----- ENTRÉES FOURNIES -----
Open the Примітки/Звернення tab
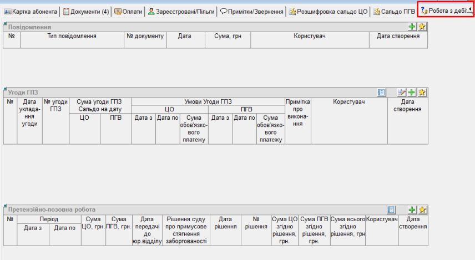Image resolution: width=475 pixels, height=260 pixels. pos(251,11)
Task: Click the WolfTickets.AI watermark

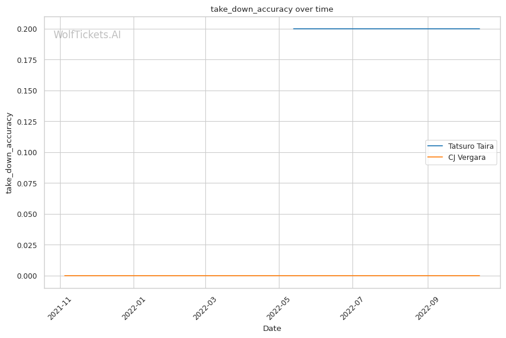Action: (x=87, y=35)
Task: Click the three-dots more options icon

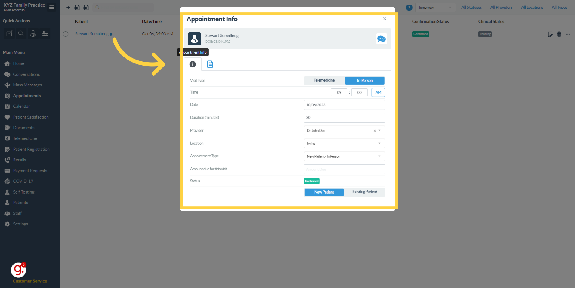Action: pyautogui.click(x=568, y=34)
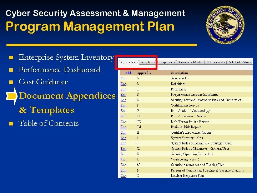
Task: Open the Appendices tab
Action: 129,62
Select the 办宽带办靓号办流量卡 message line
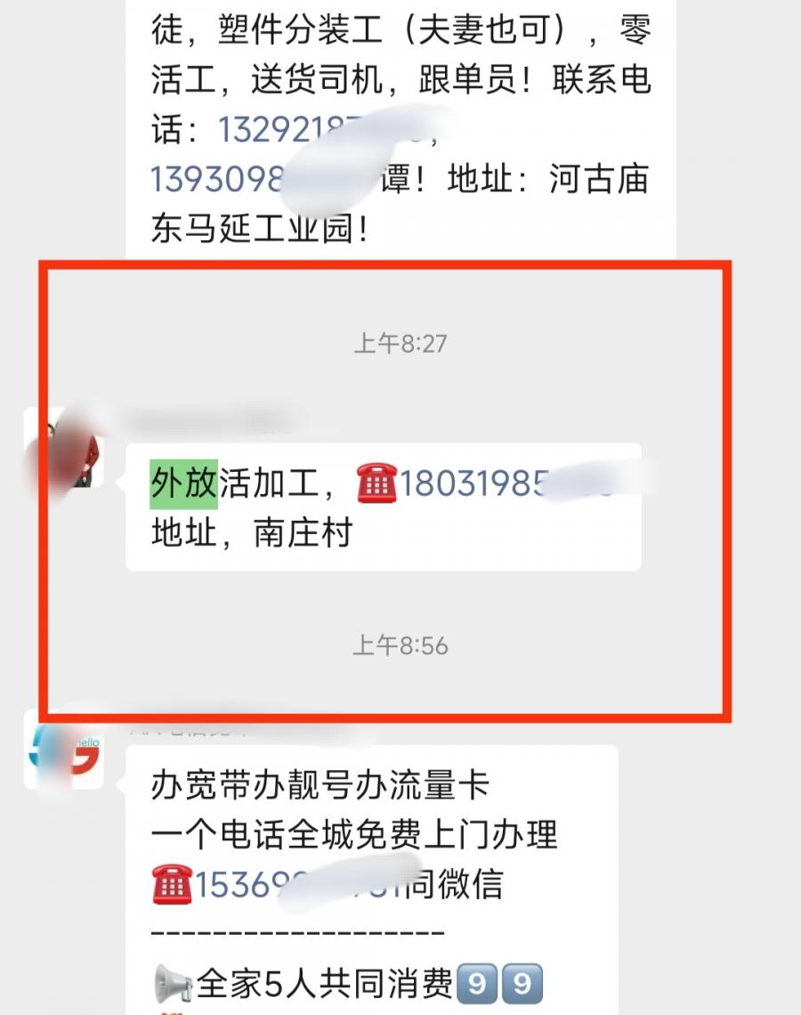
-----
* TÂCHE DEMANDÉE: Extrayez toutes les lignes des entrées ci-dessus et recopiez-les à l'identique. Omettez les images dans la réponse.

* RÉSULTAT OBTENU:
Open the Примітки/Звернення tab
Image resolution: width=475 pixels, height=260 pixels. pos(251,11)
Task: Click the WolfTickets.AI watermark

Action: (x=87, y=35)
Task: Click the three-dots more options icon

Action: pyautogui.click(x=568, y=34)
Task: Open the Appendices tab
Action: 129,62
Select the 办宽带办靓号办流量卡 message line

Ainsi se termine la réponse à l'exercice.